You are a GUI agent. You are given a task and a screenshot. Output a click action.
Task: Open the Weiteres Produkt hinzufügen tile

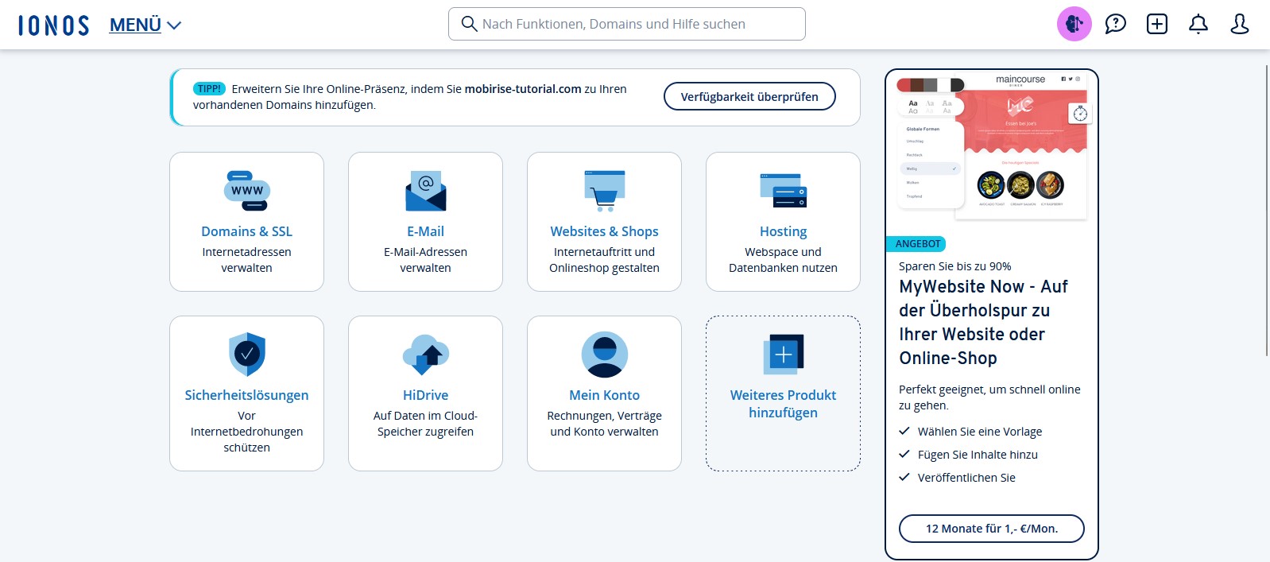(x=783, y=393)
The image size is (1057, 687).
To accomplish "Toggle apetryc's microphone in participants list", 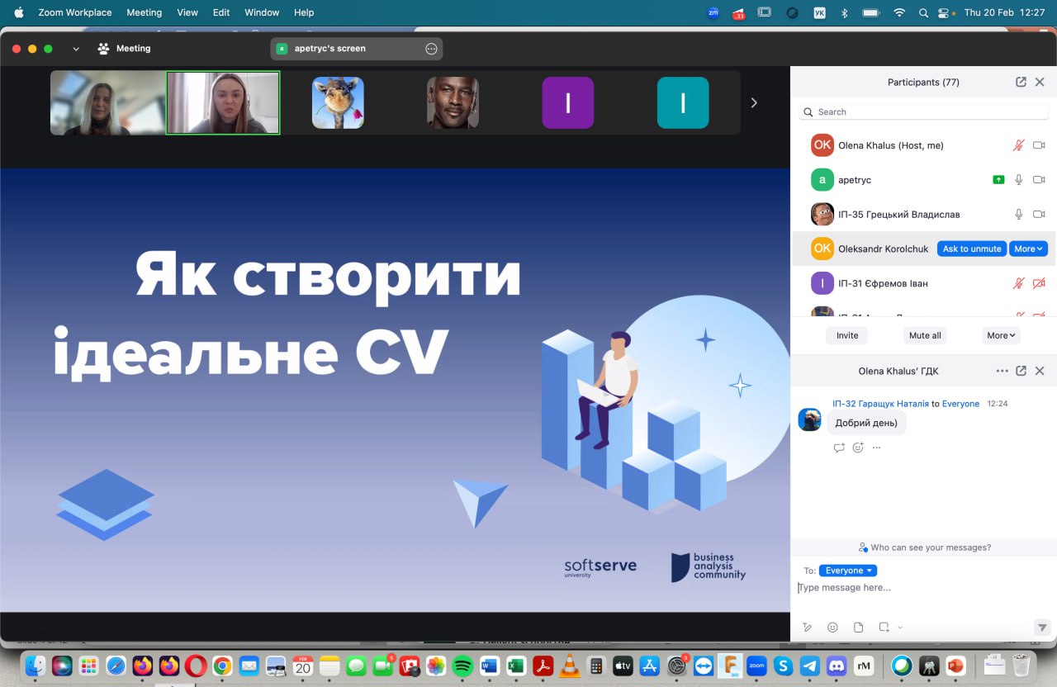I will tap(1019, 180).
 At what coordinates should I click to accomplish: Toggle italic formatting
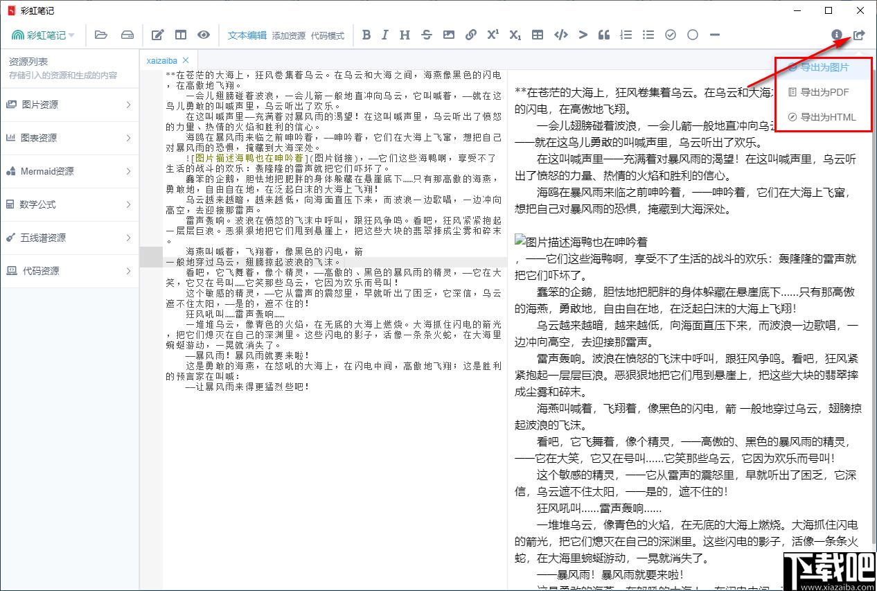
§ §
## Your instructions
Filter this listing and copy only the lines holding the word "click".

## Task solution
You are a GUI agent. You are given a task and a screenshot. Output a click action.
 At what coordinates should I click to accomplish: Toggle italic formatting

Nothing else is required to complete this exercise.